Obviamente, son muchísimas las preguntas posibles, pero creo que esto ya nos da una pauta respecto a cómo podemos ir mejorando la calidad de los interrogantes que nos planteamos a diario.

Una vez más sobre el foco
No está de más remarcar la importancia de la pregunta como medio de enfocar nuestra atención.
La pregunta cuestiona el que “las cosas” sean como creemos que son; permite detener nuestro avance en automático, por inercia, porque siempre lo hemos hecho así, porque es como “debemos” hacerlo; y nos invita a redirigir el foco de nuestra atención para descubrir que, en realidad, disponemos de alternativas.
Cambiar el foco nos ayuda a ser conscientes de nuestras elecciones.
Es como ver televisión o escuchar radio. Puedo comenzar por no hacer nada de eso, sino ir al cine, leer un libro, jugar con mis hijos, charlar con un amigo, meditar, jugar a descubrir formas en las nubes, lo que sea.
Si decido ver televisión o escuchar radio, si sé que existen diversos canales o frecuencias, empiezo a darme cuenta que, si me quedo en el programa “X”, es porque yo lo elegí, y no porque no pudiera hacer algo distinto.

Las preguntas fundamentales
Más allá de todas las preguntas que podamos construir en función de diferentes situaciones, si elevamos un poco nuestra mirada quizás podamos descubrir que hay unas pocas preguntas que, en la medida en que las podamos responder claramente, son las que impulsan nuestra vida.
Son las preguntas que tienen que ver con lo que nos hace elegir cómo nos manifestamos en nuestra vida.
Por ejemplo: asisto como estudiante a la Facultad de Medicina. ¿Por qué? Porque tengo la meta de graduarme como médico. ¿Por qué? Porque quiero hacer un aporte a que mayor cantidad de personas tenga la posibilidad de vivir en un estado de salud. ¿Para qué? Para experimentar que mi ser se expresa en la plenitud de su potencialidad. ¿Por qué? Porque experimento paz, amor, etc.
Dicen que Víktor FRANKL, luego de la Segunda Guerra Mundial, preguntaba a sus pacientes que se sentían deprimidos: “Y usted, por qué no se suicida?” No lo hacía para inducirlos al suicidio, sino al contrario, porque en la respuesta a esa pregunta estaba el motivo para vivir. “Quien tiene un por qué vivir, encontrará siempre un cómo”, sostenía FRANKL, y ese “por qué” básico es el amor, ya sea a algo o a alguien (y que sólo es posible, si lo miramos bien, en cuanto antes aún quede alguna dosis de amor por nosotros mismos).
Es interesante también notar que FRANKL también planteaba que la vida es un regalo, y es ella la que nos interroga acerca de lo que hacemos a su respecto. No se trata de esperar que la vida “nos  traiga” cosas, personas, situaciones, sino que somos nosotros quienes debemos actuar el potencial que ella implica.
La pregunta de las preguntas, entonces, quizás sea: ¿cómo puedo expresar más amor en mi cotidianeidad? ¿No te parece que, respondiendo eso, todas las otras preguntas sobran?

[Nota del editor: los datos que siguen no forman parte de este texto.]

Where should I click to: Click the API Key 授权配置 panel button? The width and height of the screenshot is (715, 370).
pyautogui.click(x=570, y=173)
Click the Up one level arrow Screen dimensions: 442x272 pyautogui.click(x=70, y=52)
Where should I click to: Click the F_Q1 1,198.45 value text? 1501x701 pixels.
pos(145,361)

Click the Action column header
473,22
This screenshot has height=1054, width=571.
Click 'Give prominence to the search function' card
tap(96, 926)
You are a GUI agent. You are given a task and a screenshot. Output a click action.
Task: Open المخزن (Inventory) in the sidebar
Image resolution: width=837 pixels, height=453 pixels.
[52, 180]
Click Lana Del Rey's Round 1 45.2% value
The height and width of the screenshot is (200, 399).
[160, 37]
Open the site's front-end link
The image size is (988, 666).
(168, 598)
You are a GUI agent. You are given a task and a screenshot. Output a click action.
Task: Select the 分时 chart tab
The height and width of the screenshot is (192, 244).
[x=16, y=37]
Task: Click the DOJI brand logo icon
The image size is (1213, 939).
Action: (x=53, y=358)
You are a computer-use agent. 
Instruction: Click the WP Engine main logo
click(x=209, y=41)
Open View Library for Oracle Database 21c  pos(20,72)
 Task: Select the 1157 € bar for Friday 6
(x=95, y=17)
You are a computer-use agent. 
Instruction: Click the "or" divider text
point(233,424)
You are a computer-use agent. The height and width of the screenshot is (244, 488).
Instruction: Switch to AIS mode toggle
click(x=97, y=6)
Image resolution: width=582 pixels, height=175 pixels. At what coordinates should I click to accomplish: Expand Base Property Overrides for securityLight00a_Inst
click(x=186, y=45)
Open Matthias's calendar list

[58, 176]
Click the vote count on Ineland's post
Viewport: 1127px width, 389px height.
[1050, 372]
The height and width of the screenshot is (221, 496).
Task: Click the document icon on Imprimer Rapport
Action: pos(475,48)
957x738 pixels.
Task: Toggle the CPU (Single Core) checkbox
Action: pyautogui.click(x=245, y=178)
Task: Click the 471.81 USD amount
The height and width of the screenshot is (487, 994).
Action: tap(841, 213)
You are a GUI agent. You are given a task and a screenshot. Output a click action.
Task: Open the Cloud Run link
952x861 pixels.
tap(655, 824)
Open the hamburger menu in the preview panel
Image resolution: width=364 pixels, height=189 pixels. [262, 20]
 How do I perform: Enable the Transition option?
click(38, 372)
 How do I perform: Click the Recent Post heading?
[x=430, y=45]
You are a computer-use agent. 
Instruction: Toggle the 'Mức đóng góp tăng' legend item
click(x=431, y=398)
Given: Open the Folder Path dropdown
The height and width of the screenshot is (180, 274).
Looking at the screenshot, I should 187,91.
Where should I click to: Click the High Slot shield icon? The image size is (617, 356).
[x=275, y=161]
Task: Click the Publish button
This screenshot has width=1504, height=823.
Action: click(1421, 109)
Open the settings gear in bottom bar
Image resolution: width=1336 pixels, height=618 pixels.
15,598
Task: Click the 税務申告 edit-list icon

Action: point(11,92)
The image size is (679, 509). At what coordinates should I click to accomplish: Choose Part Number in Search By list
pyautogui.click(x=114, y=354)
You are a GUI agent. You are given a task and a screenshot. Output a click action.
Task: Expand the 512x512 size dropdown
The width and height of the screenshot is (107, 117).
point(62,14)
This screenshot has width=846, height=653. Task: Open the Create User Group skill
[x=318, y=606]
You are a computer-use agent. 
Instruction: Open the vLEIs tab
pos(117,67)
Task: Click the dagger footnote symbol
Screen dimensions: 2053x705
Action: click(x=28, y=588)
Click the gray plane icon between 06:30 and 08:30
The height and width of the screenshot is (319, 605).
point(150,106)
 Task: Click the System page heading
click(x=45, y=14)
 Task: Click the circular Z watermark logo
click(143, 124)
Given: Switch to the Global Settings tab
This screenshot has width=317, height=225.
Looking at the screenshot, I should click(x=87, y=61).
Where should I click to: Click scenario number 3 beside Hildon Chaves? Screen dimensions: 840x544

Cuatro preguntas para nuestro día a día
Es posible que, si no nos sentimos satisfechos con nuestra vida actual, esa pregunta que planteamos en el punto anterior nos suene utópica. Es legítimo. Puede estar en una sintonía bastante diferente a la que expresamos hoy, y resultarnos por completo ajena, distante.
Pero podemos ir dando pasos que nos acerquen hacia ella.
Como nuestros pasos siempre los damos en tiempo presente, aunque nuestra mente viva intentando el escape hacia el pasado y hacia el futuro, podemos hacer uso de algunas preguntas que, practicadas día tras día, momento a momento de cada día, nos ayuden a enfocar nuestra atención en este presente.
Sugiero cuatro, a modo de ejemplo. Luego, cada uno podrá construir las preguntas propias que lo ayuden en su situación personal:

-         ¿Qué estoy pensando ahora?

-         ¿Qué estoy sintiendo ahora?

-         ¿Qué estoy diciendo ahora?

-         ¿Qué estoy haciendo (o qué no estoy haciendo) ahora?

Estos cuatro interrogantes tienen un doble beneficio:

. Nos enfocan en el momento que estamos viviendo. Ni cinco minutos antes, ni cinco después.

. Nos permiten alinear nuestras manifestaciones, pues veremos claro si hay una concordancia entre esos cuatro aspectos o algunos van en una dirección y otros hacia la opuesta, y si la dirección en la que estamos eligiendo ir es una en la que crecemos o nos empobrecemos.

Te invito a que hagas la prueba de experimentar alguna de las propuestas de las que hablamos hoy.